◆ EXERCISE DATA
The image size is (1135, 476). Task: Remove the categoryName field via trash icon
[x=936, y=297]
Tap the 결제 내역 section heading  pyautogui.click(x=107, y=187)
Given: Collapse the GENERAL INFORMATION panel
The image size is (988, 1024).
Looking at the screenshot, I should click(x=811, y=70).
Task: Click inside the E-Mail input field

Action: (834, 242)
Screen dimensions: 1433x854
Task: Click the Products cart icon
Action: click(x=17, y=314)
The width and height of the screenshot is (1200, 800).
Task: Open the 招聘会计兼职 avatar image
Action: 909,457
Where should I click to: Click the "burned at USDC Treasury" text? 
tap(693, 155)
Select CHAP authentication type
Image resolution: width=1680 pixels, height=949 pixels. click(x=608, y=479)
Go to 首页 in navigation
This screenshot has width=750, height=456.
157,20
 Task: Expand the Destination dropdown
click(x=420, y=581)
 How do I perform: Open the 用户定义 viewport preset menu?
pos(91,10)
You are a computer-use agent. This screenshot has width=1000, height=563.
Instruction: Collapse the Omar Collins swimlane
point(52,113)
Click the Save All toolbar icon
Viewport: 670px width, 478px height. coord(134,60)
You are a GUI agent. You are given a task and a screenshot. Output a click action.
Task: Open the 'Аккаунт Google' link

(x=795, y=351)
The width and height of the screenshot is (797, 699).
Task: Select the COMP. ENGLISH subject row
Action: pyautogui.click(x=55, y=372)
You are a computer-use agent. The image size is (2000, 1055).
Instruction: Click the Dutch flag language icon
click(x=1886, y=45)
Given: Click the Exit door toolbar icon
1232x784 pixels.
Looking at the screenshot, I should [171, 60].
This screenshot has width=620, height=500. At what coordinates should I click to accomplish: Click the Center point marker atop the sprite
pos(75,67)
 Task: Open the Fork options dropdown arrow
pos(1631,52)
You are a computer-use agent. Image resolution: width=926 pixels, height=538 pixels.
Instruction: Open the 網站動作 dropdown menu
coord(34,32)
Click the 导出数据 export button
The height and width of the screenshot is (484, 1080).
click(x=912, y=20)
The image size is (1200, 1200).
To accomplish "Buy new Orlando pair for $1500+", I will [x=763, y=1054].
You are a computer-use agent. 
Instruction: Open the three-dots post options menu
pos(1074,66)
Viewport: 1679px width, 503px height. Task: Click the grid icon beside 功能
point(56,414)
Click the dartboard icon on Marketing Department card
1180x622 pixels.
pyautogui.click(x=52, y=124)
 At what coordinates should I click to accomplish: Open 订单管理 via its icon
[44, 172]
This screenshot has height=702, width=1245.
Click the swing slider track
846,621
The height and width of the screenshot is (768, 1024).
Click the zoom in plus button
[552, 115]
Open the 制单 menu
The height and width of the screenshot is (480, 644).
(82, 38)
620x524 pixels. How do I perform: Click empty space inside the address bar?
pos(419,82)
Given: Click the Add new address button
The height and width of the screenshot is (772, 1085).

◆ EXERCISE DIRECTIONS
Line by line, restate the data exactly.

◆ RESULT FOR THIS TASK
The image size is (1135, 476). Task: Remove the categoryName field via trash icon
[x=936, y=297]
Tap the 결제 내역 section heading  pyautogui.click(x=107, y=187)
Given: Collapse the GENERAL INFORMATION panel
The image size is (988, 1024).
Looking at the screenshot, I should click(x=811, y=70).
Task: Click inside the E-Mail input field

Action: (834, 242)
Screen dimensions: 1433x854
Task: Click the Products cart icon
Action: click(x=17, y=314)
The width and height of the screenshot is (1200, 800).
Task: Open the 招聘会计兼职 avatar image
Action: 909,457
Where should I click to: Click the "burned at USDC Treasury" text? 
tap(693, 155)
Select CHAP authentication type
Image resolution: width=1680 pixels, height=949 pixels. click(x=608, y=479)
Go to 首页 in navigation
This screenshot has width=750, height=456.
157,20
 Task: Expand the Destination dropdown
click(x=420, y=581)
 How do I perform: Open the 用户定义 viewport preset menu?
pos(91,10)
You are a computer-use agent. This screenshot has width=1000, height=563.
Instruction: Collapse the Omar Collins swimlane
point(52,113)
Click the Save All toolbar icon
Viewport: 670px width, 478px height. coord(134,60)
You are a GUI agent. You are given a task and a screenshot. Output a click action.
Task: Open the 'Аккаунт Google' link

(x=795, y=351)
The width and height of the screenshot is (797, 699).
Task: Select the COMP. ENGLISH subject row
Action: pyautogui.click(x=55, y=372)
You are a computer-use agent. The image size is (2000, 1055).
Instruction: Click the Dutch flag language icon
click(x=1886, y=45)
Given: Click the Exit door toolbar icon
1232x784 pixels.
Looking at the screenshot, I should [171, 60].
This screenshot has width=620, height=500. At what coordinates should I click to accomplish: Click the Center point marker atop the sprite
pos(75,67)
 Task: Open the Fork options dropdown arrow
pos(1631,52)
You are a computer-use agent. Image resolution: width=926 pixels, height=538 pixels.
Instruction: Open the 網站動作 dropdown menu
coord(34,32)
Click the 导出数据 export button
The height and width of the screenshot is (484, 1080).
click(x=912, y=20)
The image size is (1200, 1200).
To accomplish "Buy new Orlando pair for $1500+", I will [x=763, y=1054].
You are a computer-use agent. 
Instruction: Open the three-dots post options menu
pos(1074,66)
Viewport: 1679px width, 503px height. Task: Click the grid icon beside 功能
point(56,414)
Click the dartboard icon on Marketing Department card
1180x622 pixels.
pyautogui.click(x=52, y=124)
 At what coordinates should I click to accomplish: Open 订单管理 via its icon
[44, 172]
This screenshot has height=702, width=1245.
Click the swing slider track
846,621
The height and width of the screenshot is (768, 1024).
Click the zoom in plus button
[552, 115]
Open the 制单 menu
The height and width of the screenshot is (480, 644).
(82, 38)
620x524 pixels. How do I perform: Click empty space inside the address bar?
pos(419,82)
Given: Click the Add new address button
The height and width of the screenshot is (772, 1085).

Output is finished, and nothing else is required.